Afvalclassificaties. De invloed van afval uit verschillende industriële sectoren op de milieusituatie in industriële centra van de Russische Federatie. MSW-afval – samenstelling, monitoring van stortplaatsen (afvalgassen, percolaat, bodem). Monitoring van afvalophopingslocaties. Beheer van productie- en consumptieafval. Uitgebreide producentenverantwoordelijkheid.
Onderwerp 8. Industriële milieumonitoring en industriële milieucontrole.
Industriële milieucontrole. Industriële milieumonitoring. Doelen en doelstellingen van industriële milieumonitoring. Structuur van productiemonitoring. Primaire boekhouding en rapportage van ondernemingen. Interactie van staats- en industriële milieumonitoring.
Onderwerp 9. Het beoordelen van het risico voor de volksgezondheid op basis van de resultaten van milieumonitoring.
Beheer van milieurisico's. Definitie van het concept en het doel van de beheersprocedure. Algemeen schema van het milieurisicobeheerproces. Optimalisatie van milieurisico's. Berekening van het risico op bedreiging van de menselijke gezondheid veroorzaakt door verontreinigende stoffen: het concept van extra risico; berekening van het risico bij blootstelling aan verontreinigende stoffen die wel of niet onder de drempelwaarde vallen; kenmerken van risicoberekening voor de effecten van onmiddellijke toxische manifestaties en het risico op chronische intoxicatie.

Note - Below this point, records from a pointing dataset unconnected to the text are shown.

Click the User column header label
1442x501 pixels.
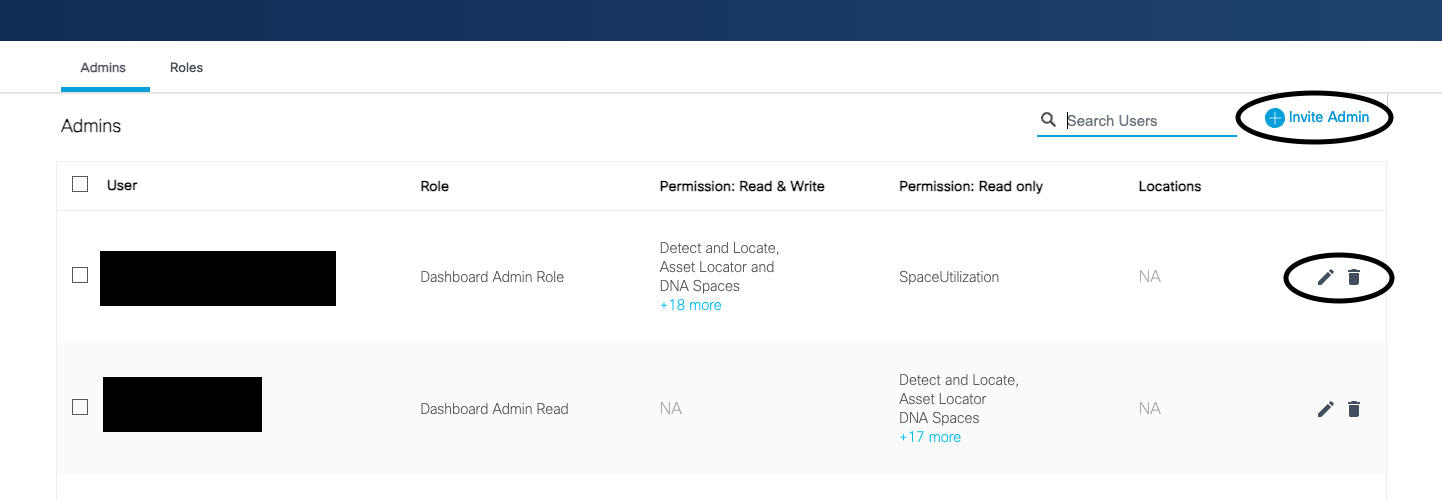pos(122,185)
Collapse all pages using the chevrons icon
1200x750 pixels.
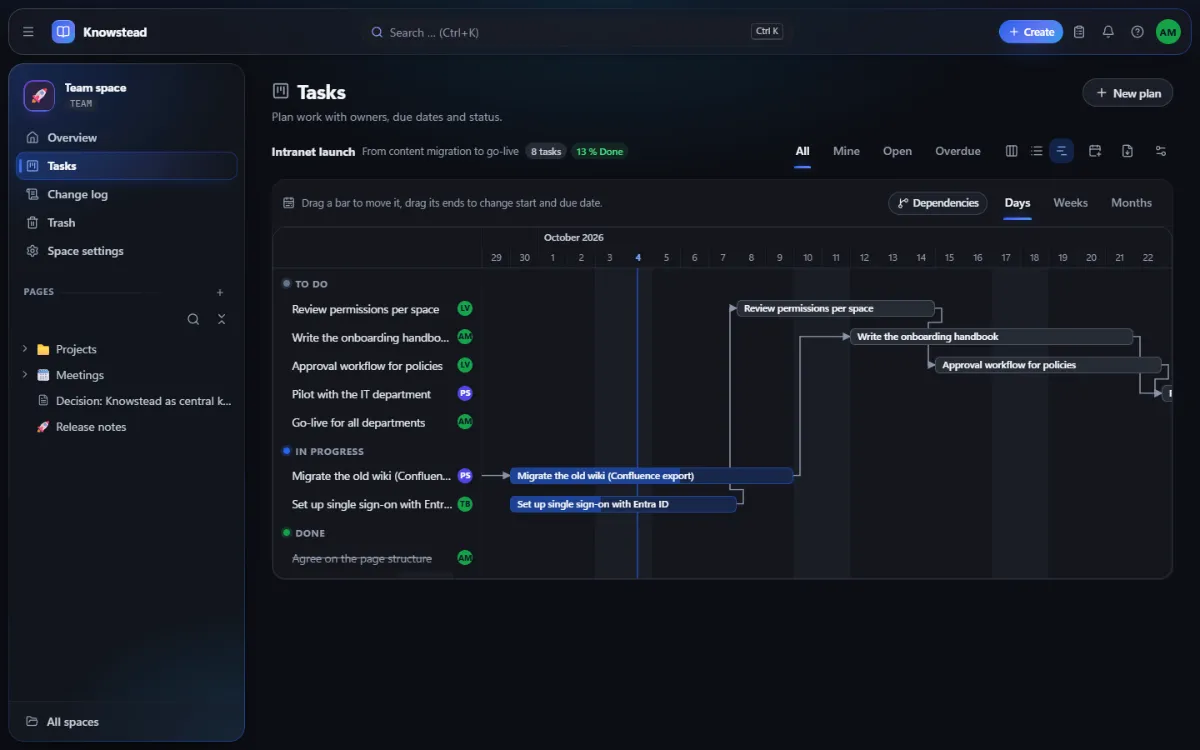click(221, 319)
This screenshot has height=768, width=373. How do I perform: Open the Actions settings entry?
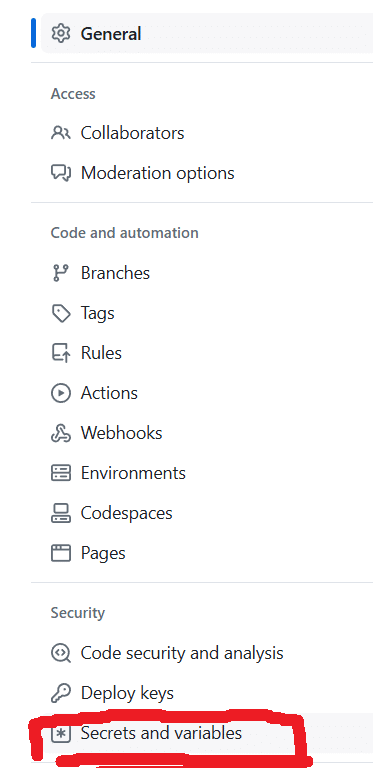207,393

Onderwerp 10. Maatregelen om de impact van negatieve factoren van het stedelijk milieu op de volksgezondheid te verminderen.
Russische en internationale normen voor groen bouwen. Het concept van “groene” kantoren en “groene” banen. Methoden voor het implementeren van groene kantoornormen in steden. Groene inkoop. Gezondheidsbesparende technologieën. Milieu management. Milieuveiligheid. Milieueducatie.